Watch exactly what happens, so you can describe it later. If you have a smartphone or camera, take a video of the convulsion.

Time the convulsion. If the seizure goes on for longer than five minutes, call an ambulance or take your child to the doctor or hospital.

After a convulsion
Children don’t usually need to be admitted to hospital after a febrile convulsion, unless your doctor is concerned about the condition that caused the fever – for example, pneumonia or meningitis. If you take your child to hospital, medical staff will check your child out, treat the underlying condition, and send your child home.
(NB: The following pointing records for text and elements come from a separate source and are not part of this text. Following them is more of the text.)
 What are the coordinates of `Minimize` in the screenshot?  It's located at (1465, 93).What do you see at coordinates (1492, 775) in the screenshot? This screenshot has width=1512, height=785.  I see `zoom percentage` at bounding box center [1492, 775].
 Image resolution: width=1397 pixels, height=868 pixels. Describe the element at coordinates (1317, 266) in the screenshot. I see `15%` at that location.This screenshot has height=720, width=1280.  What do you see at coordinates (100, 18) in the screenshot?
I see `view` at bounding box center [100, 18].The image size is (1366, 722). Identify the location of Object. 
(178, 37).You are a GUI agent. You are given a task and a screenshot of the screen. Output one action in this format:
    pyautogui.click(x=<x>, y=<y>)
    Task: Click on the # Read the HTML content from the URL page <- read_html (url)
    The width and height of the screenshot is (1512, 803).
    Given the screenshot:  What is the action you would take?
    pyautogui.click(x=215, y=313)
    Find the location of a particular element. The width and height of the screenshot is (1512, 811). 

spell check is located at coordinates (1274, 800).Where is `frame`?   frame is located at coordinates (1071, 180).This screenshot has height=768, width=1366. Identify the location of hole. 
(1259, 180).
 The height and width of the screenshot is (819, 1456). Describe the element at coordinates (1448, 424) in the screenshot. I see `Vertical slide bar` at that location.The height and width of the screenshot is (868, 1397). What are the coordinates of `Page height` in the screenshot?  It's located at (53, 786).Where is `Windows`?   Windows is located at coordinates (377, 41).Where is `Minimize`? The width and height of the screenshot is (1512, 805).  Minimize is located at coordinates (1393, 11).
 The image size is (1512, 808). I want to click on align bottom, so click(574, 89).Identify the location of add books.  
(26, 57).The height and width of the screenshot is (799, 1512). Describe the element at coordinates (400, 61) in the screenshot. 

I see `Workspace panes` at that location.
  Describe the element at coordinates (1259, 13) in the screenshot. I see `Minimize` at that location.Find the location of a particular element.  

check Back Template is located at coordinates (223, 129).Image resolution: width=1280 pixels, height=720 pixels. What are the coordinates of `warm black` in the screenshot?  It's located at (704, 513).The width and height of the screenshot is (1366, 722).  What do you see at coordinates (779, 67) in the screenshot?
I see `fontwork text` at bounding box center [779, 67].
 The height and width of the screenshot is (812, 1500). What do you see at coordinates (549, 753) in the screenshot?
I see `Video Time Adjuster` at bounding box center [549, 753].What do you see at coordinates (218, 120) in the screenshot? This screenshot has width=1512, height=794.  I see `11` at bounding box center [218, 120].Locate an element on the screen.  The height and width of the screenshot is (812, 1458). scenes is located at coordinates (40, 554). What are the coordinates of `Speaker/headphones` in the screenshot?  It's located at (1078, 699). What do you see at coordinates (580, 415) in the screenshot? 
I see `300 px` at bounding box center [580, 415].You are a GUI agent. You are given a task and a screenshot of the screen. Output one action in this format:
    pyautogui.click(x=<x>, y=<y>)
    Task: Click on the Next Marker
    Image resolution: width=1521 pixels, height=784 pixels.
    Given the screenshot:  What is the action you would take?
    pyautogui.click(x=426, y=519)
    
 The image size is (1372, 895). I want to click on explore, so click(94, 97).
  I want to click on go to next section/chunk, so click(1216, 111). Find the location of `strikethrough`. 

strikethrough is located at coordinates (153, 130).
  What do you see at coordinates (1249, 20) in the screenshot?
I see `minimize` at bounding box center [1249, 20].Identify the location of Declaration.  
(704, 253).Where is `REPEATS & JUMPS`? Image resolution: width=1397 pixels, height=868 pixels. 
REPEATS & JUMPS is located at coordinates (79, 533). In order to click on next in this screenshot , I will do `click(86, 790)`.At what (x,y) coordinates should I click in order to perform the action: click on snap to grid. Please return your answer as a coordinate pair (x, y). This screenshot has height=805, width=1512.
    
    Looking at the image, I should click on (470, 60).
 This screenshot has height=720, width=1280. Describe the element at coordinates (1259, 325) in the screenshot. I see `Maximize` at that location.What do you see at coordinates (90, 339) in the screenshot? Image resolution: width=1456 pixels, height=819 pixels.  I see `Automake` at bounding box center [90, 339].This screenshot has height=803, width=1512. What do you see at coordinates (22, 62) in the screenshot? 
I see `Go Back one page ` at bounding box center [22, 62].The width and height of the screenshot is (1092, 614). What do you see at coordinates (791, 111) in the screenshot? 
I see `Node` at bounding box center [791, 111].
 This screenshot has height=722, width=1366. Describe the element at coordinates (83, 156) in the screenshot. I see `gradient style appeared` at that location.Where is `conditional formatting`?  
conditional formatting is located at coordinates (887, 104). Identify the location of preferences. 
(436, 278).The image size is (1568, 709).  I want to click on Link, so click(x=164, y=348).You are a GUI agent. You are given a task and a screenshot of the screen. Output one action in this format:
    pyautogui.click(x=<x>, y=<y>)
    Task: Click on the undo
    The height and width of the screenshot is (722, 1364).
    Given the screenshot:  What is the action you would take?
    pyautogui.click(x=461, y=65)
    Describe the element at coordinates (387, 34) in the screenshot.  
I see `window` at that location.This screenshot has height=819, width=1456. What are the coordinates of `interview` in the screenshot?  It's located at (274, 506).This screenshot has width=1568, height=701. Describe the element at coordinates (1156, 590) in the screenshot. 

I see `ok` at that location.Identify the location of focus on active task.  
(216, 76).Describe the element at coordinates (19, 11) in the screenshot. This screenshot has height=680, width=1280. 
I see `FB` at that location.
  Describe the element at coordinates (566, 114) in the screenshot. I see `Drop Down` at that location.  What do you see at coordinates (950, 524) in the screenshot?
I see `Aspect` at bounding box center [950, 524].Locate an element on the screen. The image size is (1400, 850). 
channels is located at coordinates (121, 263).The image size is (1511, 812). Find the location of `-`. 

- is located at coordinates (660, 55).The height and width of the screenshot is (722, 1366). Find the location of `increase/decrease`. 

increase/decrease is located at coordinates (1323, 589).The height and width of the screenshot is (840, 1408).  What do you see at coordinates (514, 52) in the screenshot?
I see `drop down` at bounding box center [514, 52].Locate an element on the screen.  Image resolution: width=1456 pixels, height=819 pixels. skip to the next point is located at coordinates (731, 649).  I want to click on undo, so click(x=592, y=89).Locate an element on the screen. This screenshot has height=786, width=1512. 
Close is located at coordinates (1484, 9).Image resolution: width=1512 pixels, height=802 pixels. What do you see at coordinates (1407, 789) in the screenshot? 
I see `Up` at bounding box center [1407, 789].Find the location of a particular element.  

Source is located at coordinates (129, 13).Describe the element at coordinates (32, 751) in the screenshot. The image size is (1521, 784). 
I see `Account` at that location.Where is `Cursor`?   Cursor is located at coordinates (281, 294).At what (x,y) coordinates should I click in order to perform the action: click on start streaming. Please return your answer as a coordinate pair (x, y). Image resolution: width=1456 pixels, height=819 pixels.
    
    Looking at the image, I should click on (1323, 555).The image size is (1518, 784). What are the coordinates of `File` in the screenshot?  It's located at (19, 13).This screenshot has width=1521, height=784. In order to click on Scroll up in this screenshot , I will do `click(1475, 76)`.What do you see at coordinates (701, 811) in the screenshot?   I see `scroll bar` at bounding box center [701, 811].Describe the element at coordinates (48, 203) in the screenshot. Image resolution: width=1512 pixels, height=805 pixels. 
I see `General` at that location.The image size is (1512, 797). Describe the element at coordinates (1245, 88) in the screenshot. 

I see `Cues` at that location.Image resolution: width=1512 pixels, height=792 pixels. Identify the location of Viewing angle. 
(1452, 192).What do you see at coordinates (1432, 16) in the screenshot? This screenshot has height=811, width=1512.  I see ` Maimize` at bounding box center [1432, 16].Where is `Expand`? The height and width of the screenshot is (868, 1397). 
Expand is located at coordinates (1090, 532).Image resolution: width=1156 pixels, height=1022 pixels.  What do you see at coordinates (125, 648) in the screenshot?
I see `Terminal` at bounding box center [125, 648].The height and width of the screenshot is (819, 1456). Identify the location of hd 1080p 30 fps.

Prevention of convulsions or seizures

There’s no guaranteed way to prevent febrile convulsions.

You can lower your child’s fever and make her more comfortable by using paracetamol  and taking off extra clothing. Sometimes the seizure will be the first sign of a fever.

There’s no point in giving your child anticonvulsant medication whenever he develops a fever, because it takes several days for this medication to build up enough to prevent seizures.

If your child has a lot of febrile seizures, your doctor might rarely consider prescribing anticonvulsant medications to be taken on continually for several years to prevent the seizures. But this is a rare treatment, which a paediatrician or paediatric neurologist would prescribe and supervise.

Prevention of non-febrile convulsions depends on the diagnosed cause of the seizures.